**Instructions for the task**
Present every line of the listing below as a numbered list, leaving out any blank lines.

[Raw records]

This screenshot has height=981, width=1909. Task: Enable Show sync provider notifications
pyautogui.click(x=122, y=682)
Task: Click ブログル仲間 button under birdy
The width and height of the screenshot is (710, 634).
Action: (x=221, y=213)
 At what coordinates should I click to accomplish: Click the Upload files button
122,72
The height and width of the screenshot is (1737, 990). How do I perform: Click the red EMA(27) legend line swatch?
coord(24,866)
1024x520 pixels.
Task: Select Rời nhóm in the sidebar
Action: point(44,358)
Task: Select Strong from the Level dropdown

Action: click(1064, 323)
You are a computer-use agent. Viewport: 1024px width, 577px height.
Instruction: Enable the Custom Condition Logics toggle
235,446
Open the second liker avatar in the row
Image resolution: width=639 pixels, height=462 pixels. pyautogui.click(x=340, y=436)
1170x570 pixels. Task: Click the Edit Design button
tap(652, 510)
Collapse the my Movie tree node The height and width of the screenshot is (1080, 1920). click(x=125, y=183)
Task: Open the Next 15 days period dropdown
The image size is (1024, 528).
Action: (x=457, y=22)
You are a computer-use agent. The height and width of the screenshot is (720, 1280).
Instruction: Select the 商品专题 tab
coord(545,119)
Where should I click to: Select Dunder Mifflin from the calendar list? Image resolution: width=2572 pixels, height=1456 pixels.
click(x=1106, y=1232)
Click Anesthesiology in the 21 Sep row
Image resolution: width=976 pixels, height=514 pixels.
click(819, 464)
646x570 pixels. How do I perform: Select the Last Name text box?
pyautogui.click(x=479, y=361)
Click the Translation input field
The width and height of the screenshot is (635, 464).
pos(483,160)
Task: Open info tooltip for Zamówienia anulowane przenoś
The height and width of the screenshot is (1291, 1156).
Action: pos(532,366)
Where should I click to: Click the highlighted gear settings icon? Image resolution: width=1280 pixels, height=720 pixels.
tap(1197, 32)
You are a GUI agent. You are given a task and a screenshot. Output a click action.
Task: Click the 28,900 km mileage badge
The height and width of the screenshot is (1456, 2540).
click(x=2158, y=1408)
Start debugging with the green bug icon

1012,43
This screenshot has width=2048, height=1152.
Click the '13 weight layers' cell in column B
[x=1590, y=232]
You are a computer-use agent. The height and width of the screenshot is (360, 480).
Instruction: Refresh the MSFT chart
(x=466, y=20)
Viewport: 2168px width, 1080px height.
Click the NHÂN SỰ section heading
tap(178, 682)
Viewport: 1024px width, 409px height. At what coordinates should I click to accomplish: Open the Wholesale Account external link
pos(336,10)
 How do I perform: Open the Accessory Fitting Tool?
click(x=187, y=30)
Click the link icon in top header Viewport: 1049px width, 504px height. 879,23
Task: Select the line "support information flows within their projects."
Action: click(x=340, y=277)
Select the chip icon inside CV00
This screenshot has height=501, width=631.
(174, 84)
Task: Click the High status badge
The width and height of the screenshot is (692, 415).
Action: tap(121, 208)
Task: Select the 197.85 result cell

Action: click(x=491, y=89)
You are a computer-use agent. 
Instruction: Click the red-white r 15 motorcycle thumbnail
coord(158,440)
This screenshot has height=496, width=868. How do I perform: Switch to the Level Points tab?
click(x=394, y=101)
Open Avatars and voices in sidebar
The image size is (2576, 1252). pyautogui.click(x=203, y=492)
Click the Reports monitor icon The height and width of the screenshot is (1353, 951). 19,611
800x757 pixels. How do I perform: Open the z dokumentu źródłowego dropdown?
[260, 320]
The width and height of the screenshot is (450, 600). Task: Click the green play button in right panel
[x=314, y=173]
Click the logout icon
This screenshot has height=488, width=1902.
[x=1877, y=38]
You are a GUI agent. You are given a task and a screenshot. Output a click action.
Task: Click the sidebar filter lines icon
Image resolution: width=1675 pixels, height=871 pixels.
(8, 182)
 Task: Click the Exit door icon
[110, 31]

**Correct result**
1. This screenshot has height=981, width=1909. Task: Enable Show sync provider notifications
2. pyautogui.click(x=122, y=682)
3. Task: Click ブログル仲間 button under birdy
4. The width and height of the screenshot is (710, 634).
5. Action: (x=221, y=213)
6.  At what coordinates should I click to accomplish: Click the Upload files button
7. 122,72
8. The height and width of the screenshot is (1737, 990). How do I perform: Click the red EMA(27) legend line swatch?
9. coord(24,866)
10. 1024x520 pixels.
11. Task: Select Rời nhóm in the sidebar
12. Action: point(44,358)
13. Task: Select Strong from the Level dropdown
14. Action: click(1064, 323)
15. You are a computer-use agent. Viewport: 1024px width, 577px height.
16. Instruction: Enable the Custom Condition Logics toggle
17. 235,446
18. Open the second liker avatar in the row
19. Image resolution: width=639 pixels, height=462 pixels. pyautogui.click(x=340, y=436)
20. 1170x570 pixels. Task: Click the Edit Design button
21. tap(652, 510)
22. Collapse the my Movie tree node The height and width of the screenshot is (1080, 1920). click(x=125, y=183)
23. Task: Open the Next 15 days period dropdown
24. The image size is (1024, 528).
25. Action: (x=457, y=22)
26. You are a computer-use agent. The height and width of the screenshot is (720, 1280).
27. Instruction: Select the 商品专题 tab
28. coord(545,119)
29. Where should I click to: Select Dunder Mifflin from the calendar list? Image resolution: width=2572 pixels, height=1456 pixels.
30. click(x=1106, y=1232)
31. Click Anesthesiology in the 21 Sep row
32. Image resolution: width=976 pixels, height=514 pixels.
33. click(819, 464)
34. 646x570 pixels. How do I perform: Select the Last Name text box?
35. pyautogui.click(x=479, y=361)
36. Click the Translation input field
37. The width and height of the screenshot is (635, 464).
38. pos(483,160)
39. Task: Open info tooltip for Zamówienia anulowane przenoś
40. The height and width of the screenshot is (1291, 1156).
41. Action: pos(532,366)
42. Where should I click to: Click the highlighted gear settings icon? Image resolution: width=1280 pixels, height=720 pixels.
43. tap(1197, 32)
44. You are a GUI agent. You are given a task and a screenshot. Output a click action.
45. Task: Click the 28,900 km mileage badge
46. The height and width of the screenshot is (1456, 2540).
47. click(x=2158, y=1408)
48. Start debugging with the green bug icon
49. 1012,43
50. This screenshot has width=2048, height=1152.
51. Click the '13 weight layers' cell in column B
52. [x=1590, y=232]
53. You are a computer-use agent. The height and width of the screenshot is (360, 480).
54. Instruction: Refresh the MSFT chart
55. (x=466, y=20)
56. Viewport: 2168px width, 1080px height.
57. Click the NHÂN SỰ section heading
58. tap(178, 682)
59. Viewport: 1024px width, 409px height. At what coordinates should I click to accomplish: Open the Wholesale Account external link
60. pos(336,10)
61.  How do I perform: Open the Accessory Fitting Tool?
62. click(x=187, y=30)
63. Click the link icon in top header Viewport: 1049px width, 504px height. 879,23
64. Task: Select the line "support information flows within their projects."
65. Action: click(x=340, y=277)
66. Select the chip icon inside CV00
67. This screenshot has height=501, width=631.
68. (174, 84)
69. Task: Click the High status badge
70. The width and height of the screenshot is (692, 415).
71. Action: tap(121, 208)
72. Task: Select the 197.85 result cell
73. Action: click(x=491, y=89)
74. You are a computer-use agent. 
75. Instruction: Click the red-white r 15 motorcycle thumbnail
76. coord(158,440)
77. This screenshot has height=496, width=868. How do I perform: Switch to the Level Points tab?
78. click(x=394, y=101)
79. Open Avatars and voices in sidebar
80. The image size is (2576, 1252). pyautogui.click(x=203, y=492)
81. Click the Reports monitor icon The height and width of the screenshot is (1353, 951). 19,611
82. 800x757 pixels. How do I perform: Open the z dokumentu źródłowego dropdown?
83. [260, 320]
84. The width and height of the screenshot is (450, 600). Task: Click the green play button in right panel
85. [x=314, y=173]
86. Click the logout icon
87. This screenshot has height=488, width=1902.
88. [x=1877, y=38]
89. You are a GUI agent. You are given a task and a screenshot. Output a click action.
90. Task: Click the sidebar filter lines icon
91. Image resolution: width=1675 pixels, height=871 pixels.
92. (8, 182)
93.  Task: Click the Exit door icon
94. [110, 31]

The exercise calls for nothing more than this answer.